At a pretrip briefing with reporters last week, National Security Adviser Stephen Hadley said that the promotion of democracy and freedom as a "counterpoint" to the ideology of terrorism remains "the essence of [Bush's] strategy." It will be a highlight of his trip, Mr. Hadley said.
"It is integral to the president's strategy for how to bring stability and prosperity to the region and to make it a bulwark against terror, that there be progress in terms of freedom and democracy," Hadley said. "So no, I don't think he's pulled back."

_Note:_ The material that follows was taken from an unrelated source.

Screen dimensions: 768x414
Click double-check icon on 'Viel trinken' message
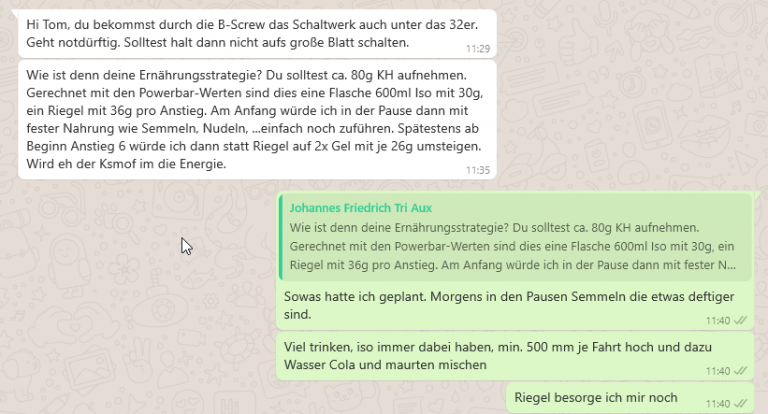[740, 371]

Although Bush may well talk about freedom, other pressing concerns are likely to crowd it out – such as Iran. Pointing up the potential for conflict with that country, the Pentagon reported Monday a confrontation between US Navy ships and Iranian boats in the Strait of Hormuz at the foot of the Persian Gulf on Sunday.
Over three days in Israel and the Palestinian territories, Bush will focus on the relaunched peace process and efforts to establish a Palestinian state before he leaves office. While some observers expect a dramatic announcement – perhaps on abolishing illegal Israeli settlements – the White House continues to dampen such expectations by saying the president is primarily looking to support the efforts of Israeli Prime Minister Ehud Olmert and Palestinian President Mahmoud Abbas.
Some experts also suspect the president's agenda allows for a surprise side trip to Iraq, or even to Lebanon.
Back to Iran, Bush will be emphasizing to leaders in the region – who are more interested in avoiding conflict with Tehran – why they need to resist its rising influence. At the same time, he will have to explain to a confused audience why the recent National Intelligence Estimate (NIE), which concluded that Tehran had stopped a nuclear weapons program in 2003, does not mean that the international community should relax efforts against Iran's progressing nuclear energy program.